What needs to be done — Repeat every line of the data below without changing a single character.

======== Entries ========

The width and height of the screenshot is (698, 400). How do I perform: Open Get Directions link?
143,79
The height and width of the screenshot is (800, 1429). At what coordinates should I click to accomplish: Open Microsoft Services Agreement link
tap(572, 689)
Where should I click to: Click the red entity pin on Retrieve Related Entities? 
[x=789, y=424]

========

Written solution —
The width and height of the screenshot is (698, 400). How do I perform: Open Get Directions link?
143,79
The height and width of the screenshot is (800, 1429). At what coordinates should I click to accomplish: Open Microsoft Services Agreement link
tap(572, 689)
Where should I click to: Click the red entity pin on Retrieve Related Entities? 
[x=789, y=424]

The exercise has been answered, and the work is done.